Larry Bird is not walking through that door, fans. Kevin McHale is not walking through that door, and Robert Parish is not walking through that door. And if you expect them to walk through that door, they’re going to be gray and old.

If you’re a Yankees fan, you may need a similar pep talk when it comes to the Bombers’ bench.

Darryl Strawberry is not walking through that door, fans. Wade Boggs is not walking through that door, and Tim Raines is not walking through that door. And if you expect them to walk through that door, they’re going to be gray and old… and possibly under the influence of crack cocaine.

My original idea for this post was to discuss the relative dearth of talent on the Yankees’ bench, an idea that came to me as Juan Miranda made Mike Sciossia look like a genius for twice intentionally walking him in front of Robinson Cano.

Then Miranda pulverized a Scott Shields fastball for a homer in the seventh, and Colin Curtis followed an inning later with a three-run shot (after entering as a pinch-hitter with an 0-2 count no less!). All of a sudden, the bench didn’t seem so pitiful.

But is it? With the trade deadline approaching, let’s take a closer look at the Yankees’ reserves.

Juan Miranda, 1B/OF: It’s said that Joe Girardi likes Miranda’s stroke (that came out wrong).
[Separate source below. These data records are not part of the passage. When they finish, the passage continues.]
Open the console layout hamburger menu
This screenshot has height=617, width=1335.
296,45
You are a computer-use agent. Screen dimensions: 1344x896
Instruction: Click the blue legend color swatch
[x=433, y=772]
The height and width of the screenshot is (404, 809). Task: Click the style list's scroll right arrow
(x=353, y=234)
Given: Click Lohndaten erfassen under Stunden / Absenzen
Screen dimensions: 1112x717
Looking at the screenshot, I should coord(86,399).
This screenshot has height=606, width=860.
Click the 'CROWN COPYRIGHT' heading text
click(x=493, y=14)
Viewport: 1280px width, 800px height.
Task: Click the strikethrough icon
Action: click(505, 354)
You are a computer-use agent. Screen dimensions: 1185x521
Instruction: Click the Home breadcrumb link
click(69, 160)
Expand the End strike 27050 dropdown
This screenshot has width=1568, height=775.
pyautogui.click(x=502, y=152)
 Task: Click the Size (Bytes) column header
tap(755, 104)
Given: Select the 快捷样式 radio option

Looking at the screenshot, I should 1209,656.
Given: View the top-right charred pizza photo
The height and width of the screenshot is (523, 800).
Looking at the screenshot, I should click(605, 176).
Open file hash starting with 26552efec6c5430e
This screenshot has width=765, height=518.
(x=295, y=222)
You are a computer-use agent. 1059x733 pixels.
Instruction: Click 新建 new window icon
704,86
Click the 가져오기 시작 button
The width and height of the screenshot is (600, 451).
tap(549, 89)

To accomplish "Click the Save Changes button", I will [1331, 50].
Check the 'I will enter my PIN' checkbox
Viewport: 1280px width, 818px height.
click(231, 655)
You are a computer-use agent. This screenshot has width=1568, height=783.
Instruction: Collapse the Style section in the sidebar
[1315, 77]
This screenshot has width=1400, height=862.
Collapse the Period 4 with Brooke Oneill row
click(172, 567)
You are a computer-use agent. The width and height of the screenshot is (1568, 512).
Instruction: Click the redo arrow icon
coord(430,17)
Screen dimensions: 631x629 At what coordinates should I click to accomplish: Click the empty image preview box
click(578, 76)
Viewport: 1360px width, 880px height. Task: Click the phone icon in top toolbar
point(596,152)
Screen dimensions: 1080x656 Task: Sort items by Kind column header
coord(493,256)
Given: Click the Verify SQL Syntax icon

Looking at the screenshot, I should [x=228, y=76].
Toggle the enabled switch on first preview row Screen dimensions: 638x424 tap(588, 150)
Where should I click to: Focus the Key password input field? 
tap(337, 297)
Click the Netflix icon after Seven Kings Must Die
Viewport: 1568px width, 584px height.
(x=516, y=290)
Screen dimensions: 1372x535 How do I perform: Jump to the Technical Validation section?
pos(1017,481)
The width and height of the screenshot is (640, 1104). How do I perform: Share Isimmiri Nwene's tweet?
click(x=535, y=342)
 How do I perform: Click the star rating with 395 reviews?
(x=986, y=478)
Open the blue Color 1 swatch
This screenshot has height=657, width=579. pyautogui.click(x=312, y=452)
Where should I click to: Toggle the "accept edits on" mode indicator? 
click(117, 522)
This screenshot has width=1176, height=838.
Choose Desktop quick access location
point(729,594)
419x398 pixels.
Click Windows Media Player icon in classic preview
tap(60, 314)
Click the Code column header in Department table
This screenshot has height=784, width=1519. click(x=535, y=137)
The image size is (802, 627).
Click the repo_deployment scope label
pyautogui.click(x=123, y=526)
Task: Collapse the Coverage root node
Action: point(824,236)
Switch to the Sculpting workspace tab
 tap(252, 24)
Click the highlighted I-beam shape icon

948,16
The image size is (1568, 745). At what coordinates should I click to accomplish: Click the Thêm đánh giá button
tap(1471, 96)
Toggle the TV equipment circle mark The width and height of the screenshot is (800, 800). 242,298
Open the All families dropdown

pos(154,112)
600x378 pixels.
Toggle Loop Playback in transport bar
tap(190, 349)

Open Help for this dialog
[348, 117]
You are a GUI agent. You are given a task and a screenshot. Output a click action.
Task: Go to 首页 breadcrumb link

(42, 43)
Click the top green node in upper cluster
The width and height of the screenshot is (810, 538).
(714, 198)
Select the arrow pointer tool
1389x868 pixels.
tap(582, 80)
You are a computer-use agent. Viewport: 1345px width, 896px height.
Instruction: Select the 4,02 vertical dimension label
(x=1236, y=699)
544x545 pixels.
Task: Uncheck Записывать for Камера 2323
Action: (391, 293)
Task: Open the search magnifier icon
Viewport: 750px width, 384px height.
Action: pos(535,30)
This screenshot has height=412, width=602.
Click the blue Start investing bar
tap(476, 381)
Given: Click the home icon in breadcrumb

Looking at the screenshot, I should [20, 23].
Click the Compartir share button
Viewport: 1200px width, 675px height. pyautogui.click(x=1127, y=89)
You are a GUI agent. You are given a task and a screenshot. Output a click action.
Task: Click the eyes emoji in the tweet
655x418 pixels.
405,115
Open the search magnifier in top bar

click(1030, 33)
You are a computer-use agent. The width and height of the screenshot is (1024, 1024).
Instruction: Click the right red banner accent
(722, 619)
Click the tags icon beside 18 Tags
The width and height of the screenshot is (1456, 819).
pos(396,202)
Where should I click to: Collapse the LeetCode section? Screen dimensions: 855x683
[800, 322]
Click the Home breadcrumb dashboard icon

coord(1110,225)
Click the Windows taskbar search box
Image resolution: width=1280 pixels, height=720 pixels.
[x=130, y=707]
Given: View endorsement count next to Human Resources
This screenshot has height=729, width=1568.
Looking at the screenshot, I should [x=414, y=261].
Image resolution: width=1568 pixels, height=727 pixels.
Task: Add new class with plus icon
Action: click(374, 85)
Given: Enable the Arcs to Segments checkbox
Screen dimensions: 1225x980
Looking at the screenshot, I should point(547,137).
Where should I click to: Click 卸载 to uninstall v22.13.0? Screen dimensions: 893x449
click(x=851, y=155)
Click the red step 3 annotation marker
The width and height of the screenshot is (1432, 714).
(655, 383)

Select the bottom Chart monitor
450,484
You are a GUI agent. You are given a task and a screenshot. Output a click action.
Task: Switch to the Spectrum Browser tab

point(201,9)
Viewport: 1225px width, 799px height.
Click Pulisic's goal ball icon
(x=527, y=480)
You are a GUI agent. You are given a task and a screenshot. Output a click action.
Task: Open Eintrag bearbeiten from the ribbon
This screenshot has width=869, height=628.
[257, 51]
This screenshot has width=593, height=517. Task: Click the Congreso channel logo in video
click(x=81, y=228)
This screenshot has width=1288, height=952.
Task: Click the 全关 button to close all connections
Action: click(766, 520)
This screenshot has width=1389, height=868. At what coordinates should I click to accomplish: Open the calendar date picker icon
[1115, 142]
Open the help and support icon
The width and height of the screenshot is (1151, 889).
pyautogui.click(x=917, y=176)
His role is to be the Yankees’ power threat off the bench from the left side. Miranda has three homers and eight RBIs in 57 at-bats. If that doesn’t blow you away, his .227 average and .302 on-base percentage probably won’t jack you up either.

Francisco Cervelli, C: The continued corrosion of one Jorge Posada has made Cervelli more-or-less a regular, but I suppose he’s still technically a reserve so we’ll include him here. The Frisco Kid got off to a blazing start, batting .360/.448/.400 in April and .307/.368/.400 in May. The wheels came flying off in June (.180/.275/.246), but he’s gotten back on track this month (.318/.375/.364). He has no pop whatsoever (only 10 extra-base hits, zero homers), but he’s a quality defender and a good character guy. Also, whenever you can have a, Italian guy on your team who speaks with a Venezuelan accent, you have to be pretty pumped.

Colin Curtis, OF: Curtis is one of those easy-to-root-for guys. Most dudes who beat testicular cancer as a teenager and go on to make it to the Major Leagues earn that distinction. But beyond the human interest element, Curtis seems to know what to do at the plate. He had a great 10-pitch at-bat against Dodgers closer Jonathan Broxton last month, and his homer on Wednesday was profoundly impressive—especially under the unique circumstances. Plus, he beat ball cancer when he was 15. Can’t forget that.

Ramiro Pena, INF: A middle infielder in the Andy Stankiewicz mode, Pena is your classic good glove-no hit player. He’s invaluable on your roster if Alex Rodriguez’s hip starts barking in the third inning, or if Derek Jeter needs a half day off, but he represents dead weight at the bottom of any lineup he bats in. There’s really not much else to say here.

Marcus Thames, “OF”: I put Thames’ position in quotes because the 33-year-old has the defensive ability of that right fielder on your Little League team who smelled really weird. Luckily, Thames can hit left-handed pitchers quite well, and that’s kept him on the Yankees, and in the big leagues in general. Thames missed significant time with a sprained ankle, but his numbers (.287 BA, .396 OBP, three homers, 13 RBIs in 87 at-bats) does reveal that he has some value. It’s possible he smells like that kid, though.

So no, Larry Bird isn’t walking through that door, and Darryl Strawberry ain’t, either. But how about Johnny Damon?